Start of DATA SUPPLIED

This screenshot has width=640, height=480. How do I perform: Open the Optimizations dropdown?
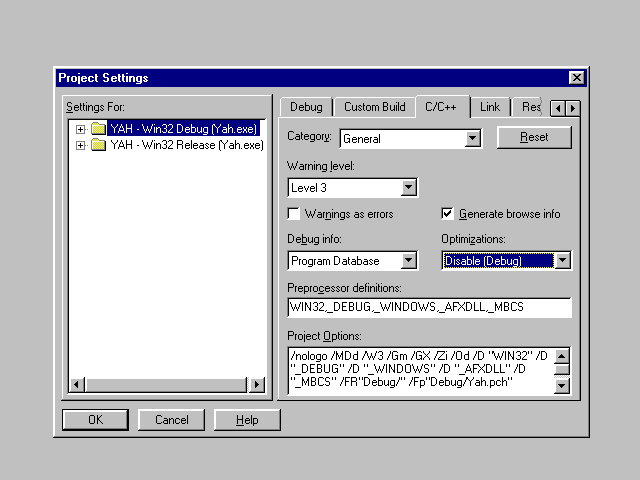[x=562, y=261]
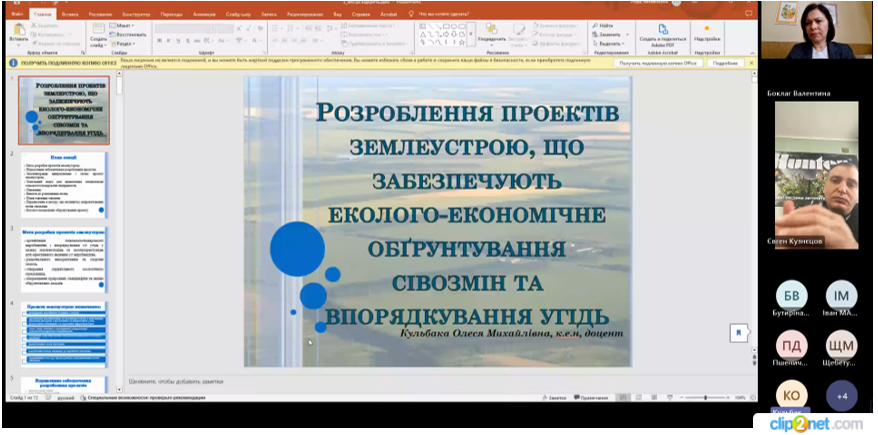Open the Вид ribbon tab

click(x=337, y=14)
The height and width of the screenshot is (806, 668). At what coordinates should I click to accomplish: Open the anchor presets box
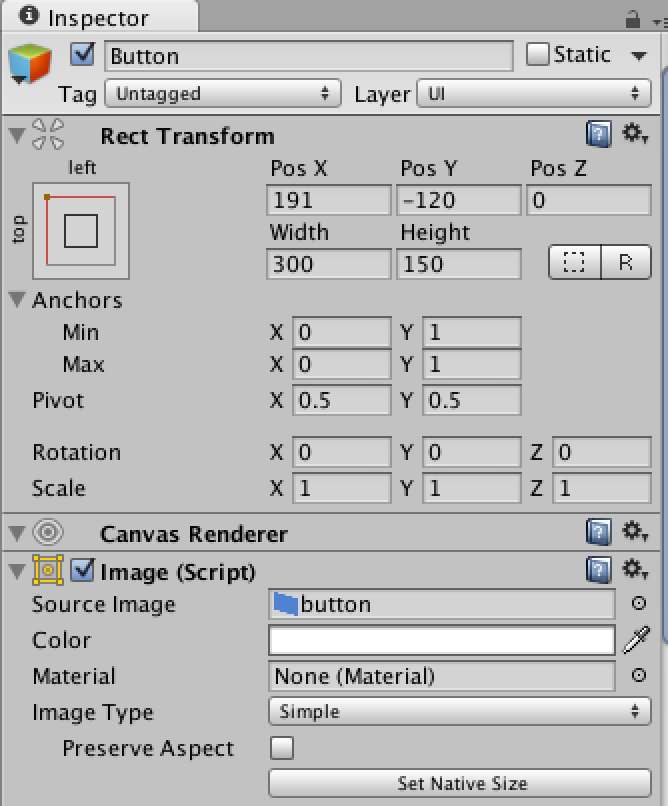pyautogui.click(x=81, y=231)
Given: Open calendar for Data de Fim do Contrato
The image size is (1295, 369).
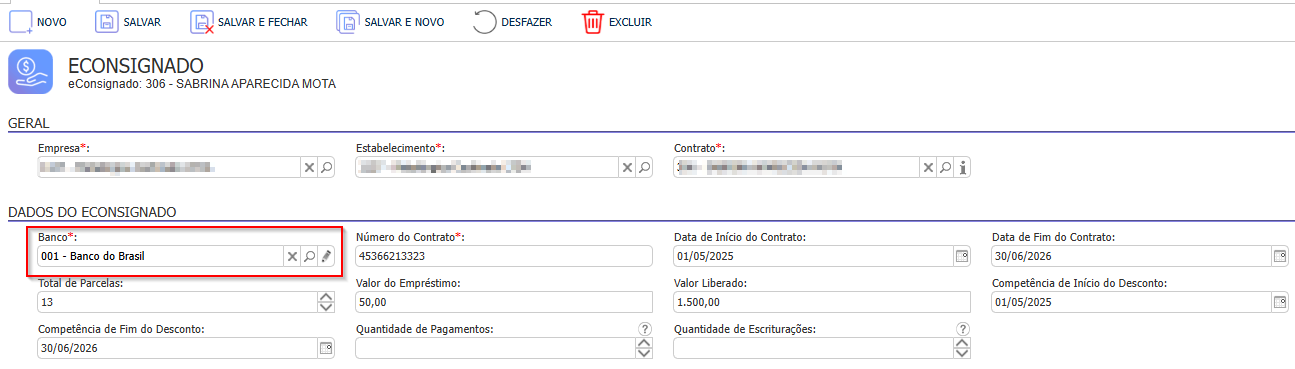Looking at the screenshot, I should click(x=1280, y=257).
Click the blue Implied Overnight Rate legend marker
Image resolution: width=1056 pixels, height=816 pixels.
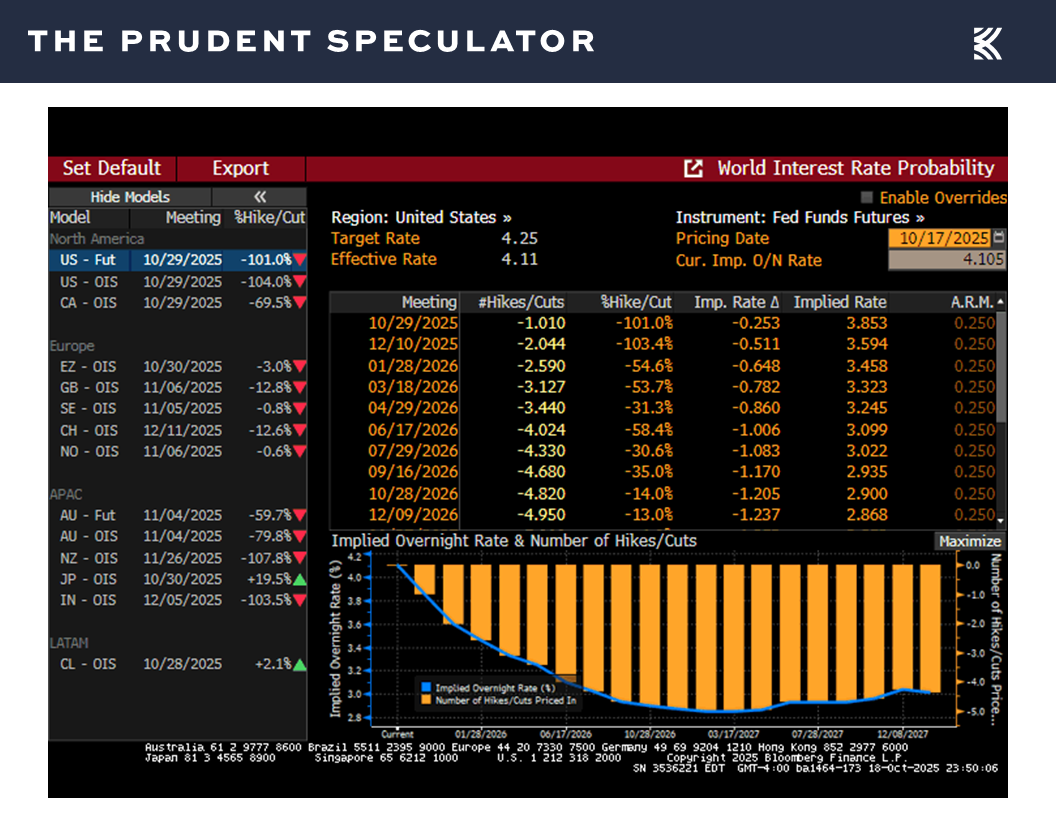[425, 688]
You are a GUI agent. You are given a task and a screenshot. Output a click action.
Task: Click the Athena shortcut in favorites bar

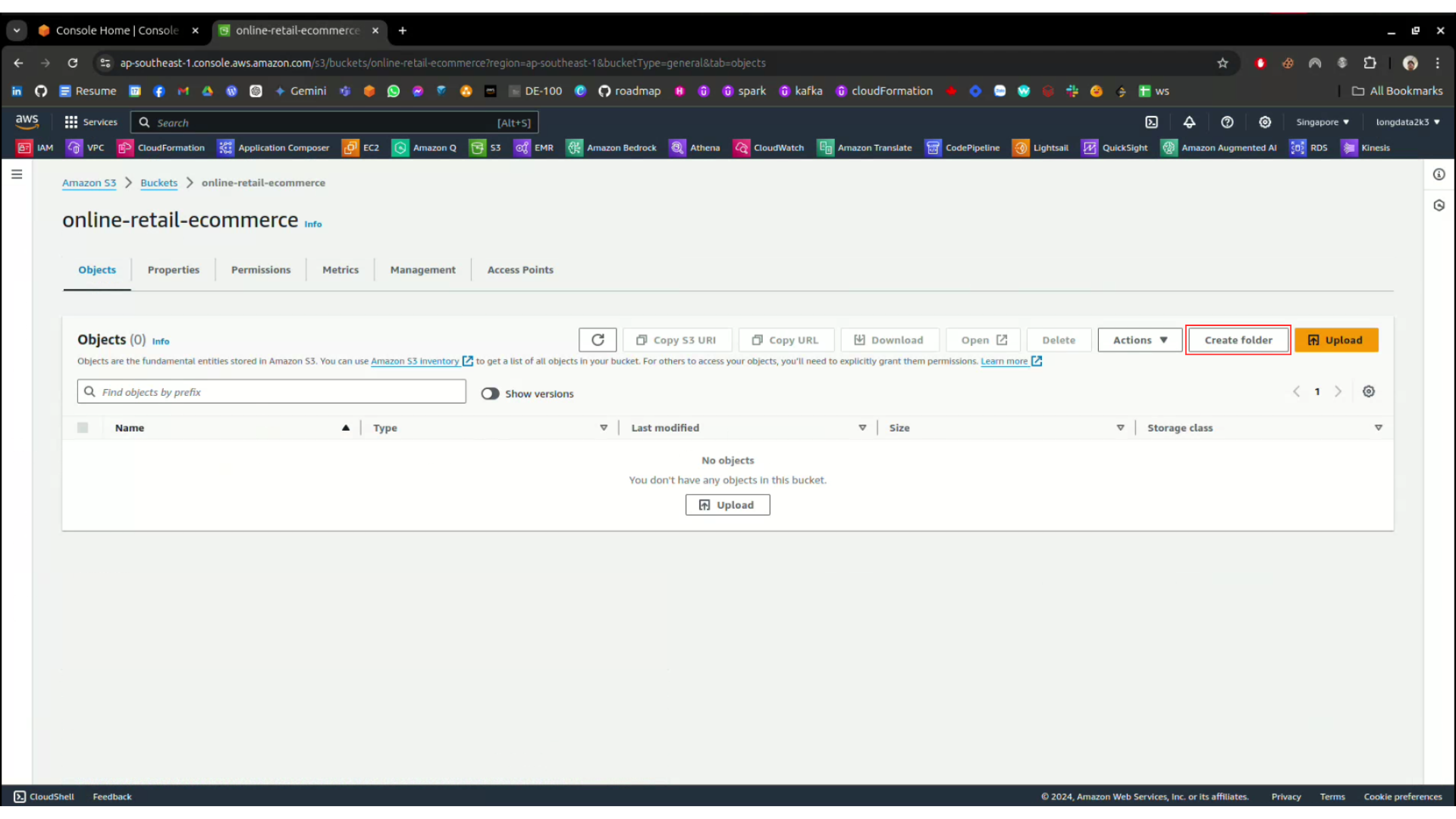(695, 148)
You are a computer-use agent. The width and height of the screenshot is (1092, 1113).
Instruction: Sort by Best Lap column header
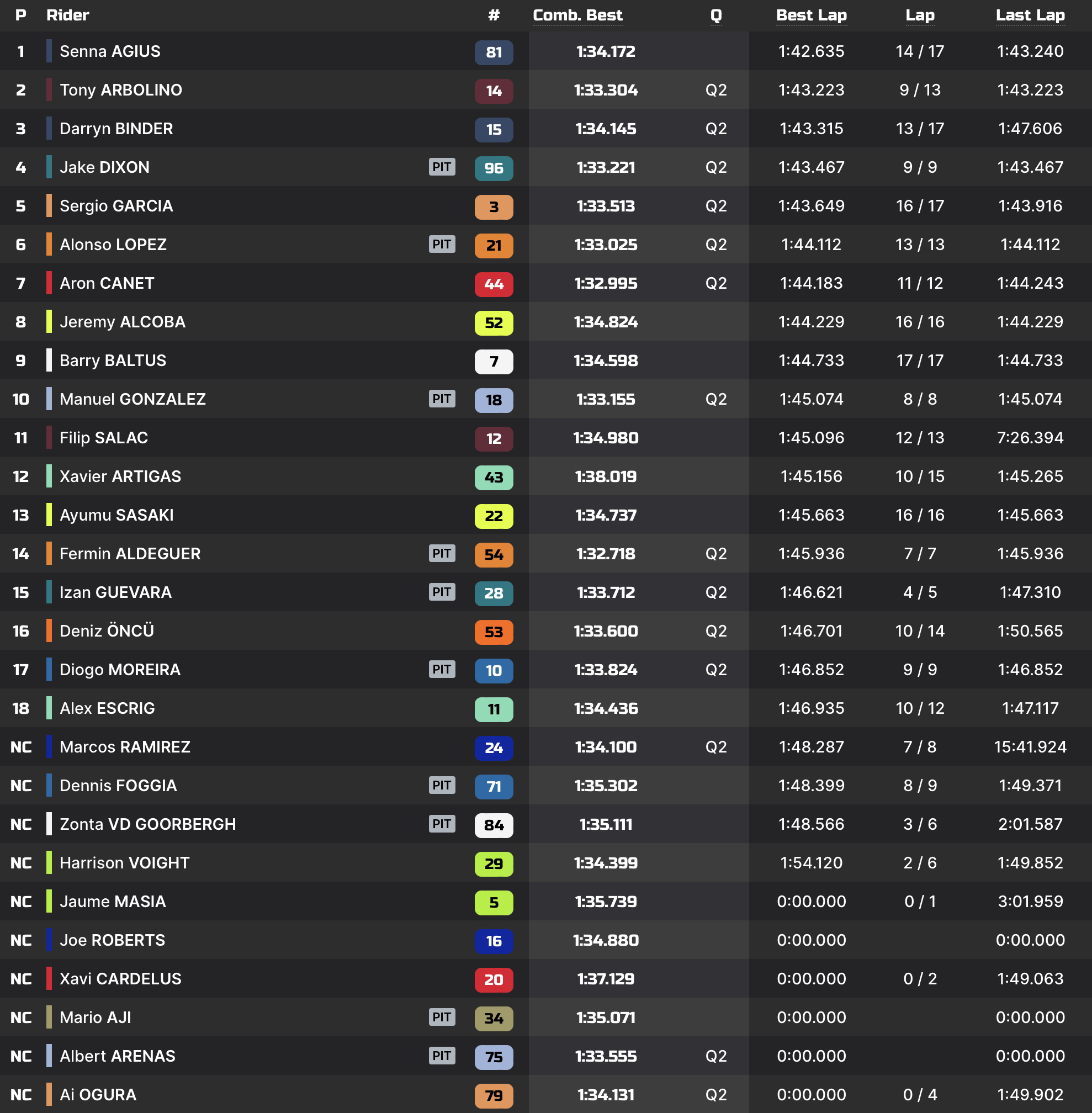[x=811, y=15]
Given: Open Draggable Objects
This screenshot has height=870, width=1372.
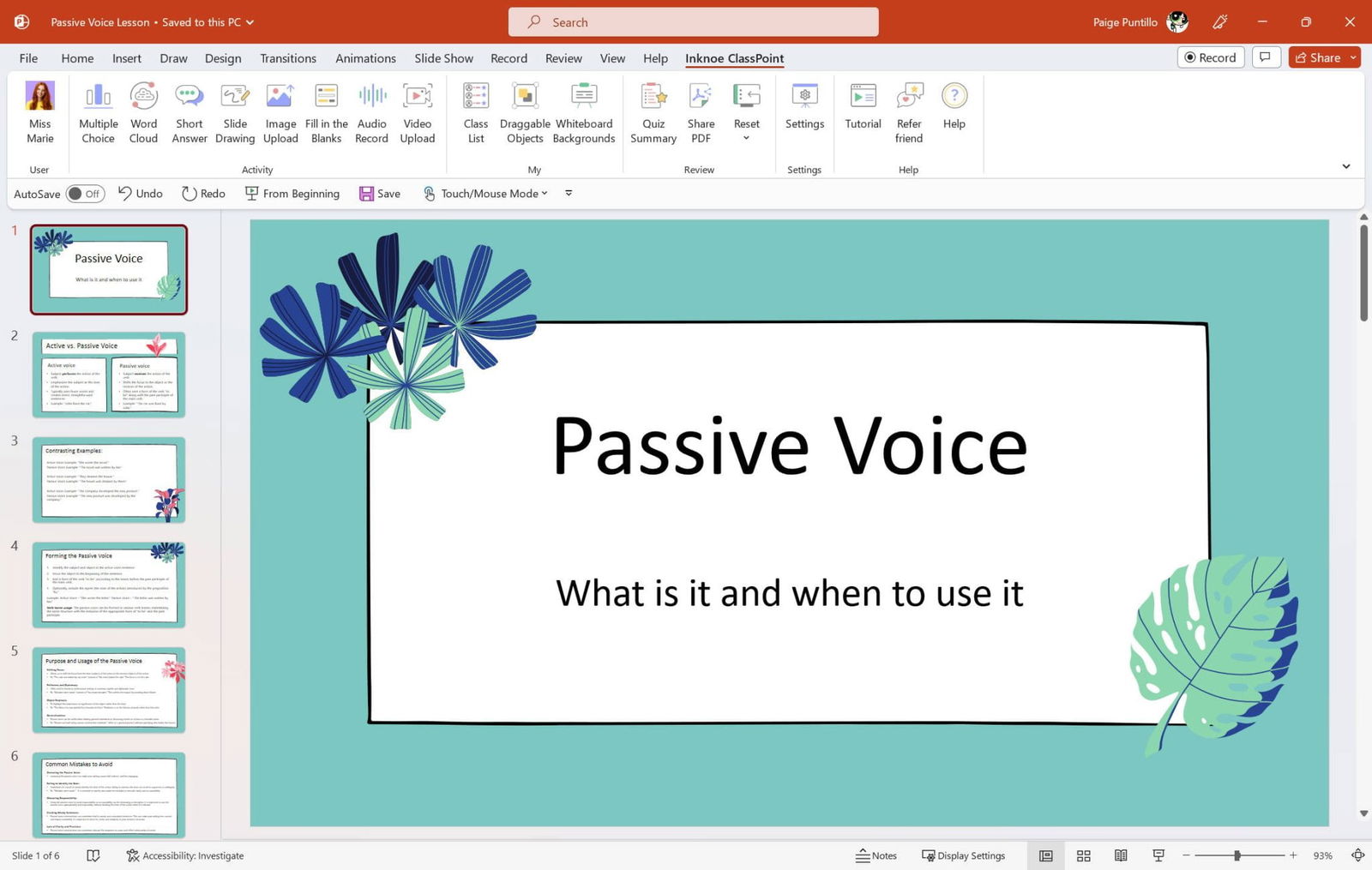Looking at the screenshot, I should click(524, 111).
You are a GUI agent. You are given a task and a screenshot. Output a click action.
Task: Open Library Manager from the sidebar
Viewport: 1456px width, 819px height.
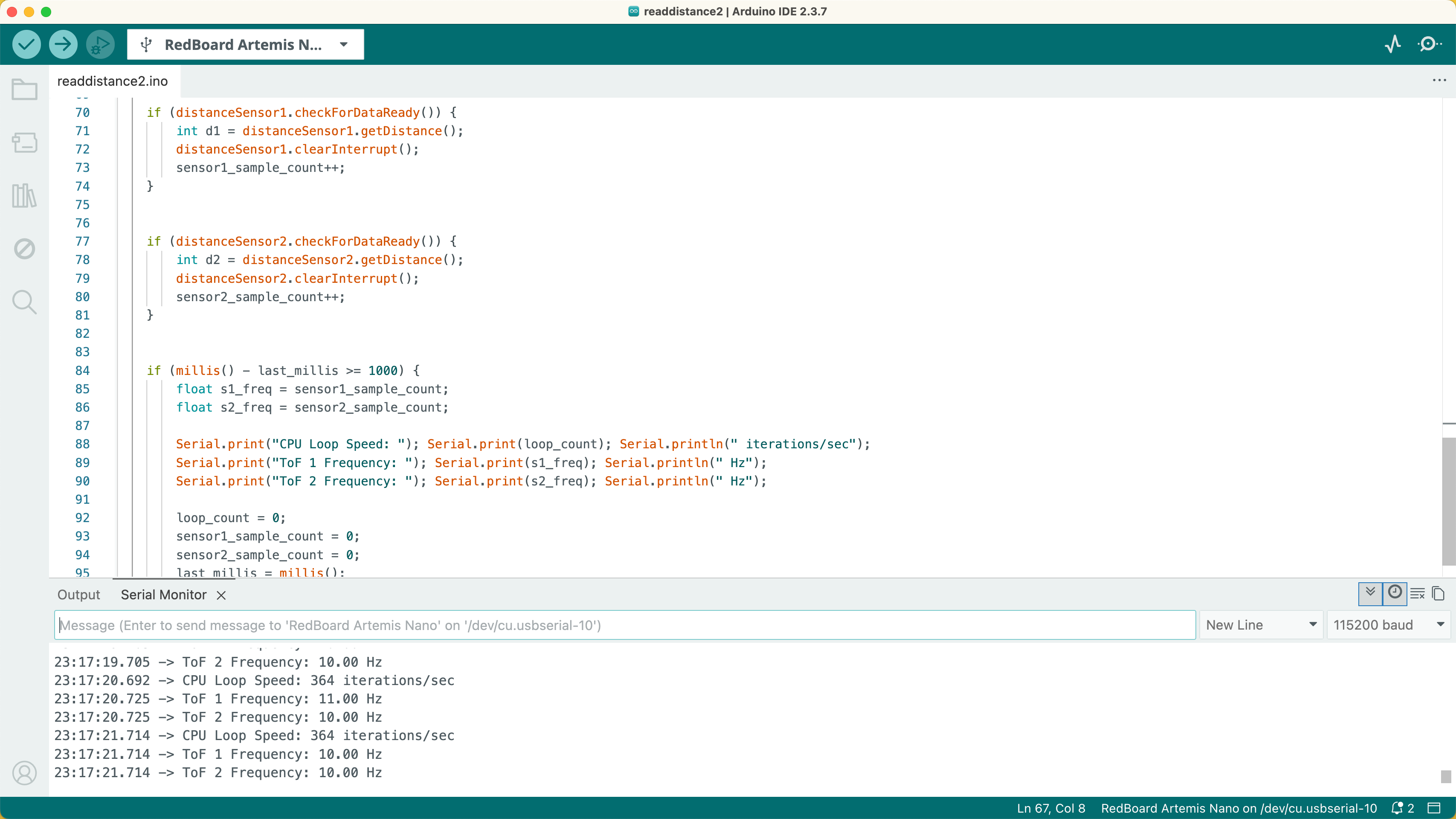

End of DATA SUPPLIED

> **STATED EXERCISE**: Rewrite the listing above as a numbered list with one line per item, leaving out the blank lines and the pictures.

> **FINAL RESULT**:
1. This screenshot has width=640, height=480. How do I perform: Open the Optimizations dropdown?
2. [x=562, y=261]
3. Open the Вид ribbon tab
4. click(x=337, y=14)
5. The height and width of the screenshot is (806, 668). At what coordinates should I click to accomplish: Open the anchor presets box
6. pyautogui.click(x=81, y=231)
7. Given: Open calendar for Data de Fim do Contrato
8. The image size is (1295, 369).
9. Looking at the screenshot, I should click(x=1280, y=257).
10. Click the blue Implied Overnight Rate legend marker
11. Image resolution: width=1056 pixels, height=816 pixels.
12. [425, 688]
13. You are a GUI agent. You are given a task and a screenshot. Output a click action.
14. Task: Click the Athena shortcut in favorites bar
15. (695, 148)
16. You are a computer-use agent. The width and height of the screenshot is (1092, 1113).
17. Instruction: Sort by Best Lap column header
18. [x=811, y=15]
19. Given: Open Draggable Objects
20. This screenshot has height=870, width=1372.
21. Looking at the screenshot, I should click(524, 111).
22. You are a GUI agent. You are given a task and a screenshot. Output a click action.
23. Task: Open Library Manager from the sidebar
24. Viewport: 1456px width, 819px height.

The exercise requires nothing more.